═══ Text under study
Both tumors that secrete hormones (functional tumors) and tumors that do not (non-functional tumors) can create this pressure or mass effect. More often it is these nonfunctional tumors that present with visual loss. In order for visual loss to occur the tumor has to be larger and grown through the confines of the sella and upward to the optic chiasm. These tumors are generally larger. The functional tumors often present when they are smaller because they have created a syndrome of excess production that prompts the patient to get help often before the vision is compressed.

From the website Cancer.Net HERE ….
══════
═══ Material shown
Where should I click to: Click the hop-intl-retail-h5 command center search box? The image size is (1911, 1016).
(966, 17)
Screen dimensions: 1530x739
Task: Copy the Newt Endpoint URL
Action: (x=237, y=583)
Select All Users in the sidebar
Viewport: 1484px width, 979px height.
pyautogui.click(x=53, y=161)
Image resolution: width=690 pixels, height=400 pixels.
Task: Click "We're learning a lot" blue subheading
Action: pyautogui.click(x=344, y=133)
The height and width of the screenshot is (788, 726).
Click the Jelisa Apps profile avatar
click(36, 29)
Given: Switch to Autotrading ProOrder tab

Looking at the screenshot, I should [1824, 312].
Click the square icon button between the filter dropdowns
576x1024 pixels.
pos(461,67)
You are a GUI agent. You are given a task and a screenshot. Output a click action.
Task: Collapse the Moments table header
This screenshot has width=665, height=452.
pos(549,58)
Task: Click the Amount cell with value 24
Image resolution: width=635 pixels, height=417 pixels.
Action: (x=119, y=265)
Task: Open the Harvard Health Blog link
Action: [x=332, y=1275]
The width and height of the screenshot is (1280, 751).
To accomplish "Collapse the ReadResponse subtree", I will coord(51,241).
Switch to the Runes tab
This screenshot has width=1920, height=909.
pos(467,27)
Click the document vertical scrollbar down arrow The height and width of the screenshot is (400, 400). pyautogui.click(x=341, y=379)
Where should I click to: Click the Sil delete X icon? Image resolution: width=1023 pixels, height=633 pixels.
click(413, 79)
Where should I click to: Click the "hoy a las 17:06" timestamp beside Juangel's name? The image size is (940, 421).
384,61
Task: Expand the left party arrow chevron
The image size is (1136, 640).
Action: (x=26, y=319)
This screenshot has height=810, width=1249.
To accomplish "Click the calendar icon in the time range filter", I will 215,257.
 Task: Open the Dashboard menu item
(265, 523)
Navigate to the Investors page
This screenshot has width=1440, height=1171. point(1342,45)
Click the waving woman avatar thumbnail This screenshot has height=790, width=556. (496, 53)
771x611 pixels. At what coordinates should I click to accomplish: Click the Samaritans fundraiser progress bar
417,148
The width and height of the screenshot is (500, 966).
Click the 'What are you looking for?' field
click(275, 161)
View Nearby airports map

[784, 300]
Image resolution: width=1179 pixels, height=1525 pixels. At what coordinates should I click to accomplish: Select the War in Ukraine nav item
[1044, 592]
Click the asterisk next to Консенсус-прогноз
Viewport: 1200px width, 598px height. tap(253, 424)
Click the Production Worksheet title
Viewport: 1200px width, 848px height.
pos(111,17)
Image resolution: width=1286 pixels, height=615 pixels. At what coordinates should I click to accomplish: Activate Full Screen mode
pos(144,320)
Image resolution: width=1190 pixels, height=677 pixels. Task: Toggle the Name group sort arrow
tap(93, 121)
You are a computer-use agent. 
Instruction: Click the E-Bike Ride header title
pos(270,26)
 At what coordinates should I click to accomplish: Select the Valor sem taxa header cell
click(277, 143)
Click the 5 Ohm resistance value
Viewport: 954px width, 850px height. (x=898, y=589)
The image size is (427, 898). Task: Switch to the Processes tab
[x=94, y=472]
══════
## [Questions]
1 – In the passage on pituitary tumors, swap "optic chiasm" for "optic nerves" in everything from "Both tumors that" down to "website Cancer.Net HERE ….".
2 – According to the passage on pituitary tumors, why do functional tumors often present when they are smaller? Answer in one to three sentences.
3 – Answer these questions from the passage on pituitary tumors:
(a) What are tumors that do not secrete hormones called?
(b) Which kind of tumor more often presents with visual loss?
(c) What website is given as the source?

## [List of solutions]
1 –
Both tumors that secrete hormones (functional tumors) and tumors that do not (non-functional tumors) can create this pressure or mass effect. More often it is these nonfunctional tumors that present with visual loss. In order for visual loss to occur the tumor has to be larger and grown through the confines of the sella and upward to the optic nerves. These tumors are generally larger. The functional tumors often present when they are smaller because they have created a syndrome of excess production that prompts the patient to get help often before the vision is compressed.

From the website Cancer.Net HERE ….

2 – Functional tumors create a syndrome of excess hormone production. That syndrome prompts the patient to get help, often before the tumor has grown enough to compress the vision.

3 –
(a) Non-functional tumors.
(b) Nonfunctional tumors.
(c) Cancer.Net.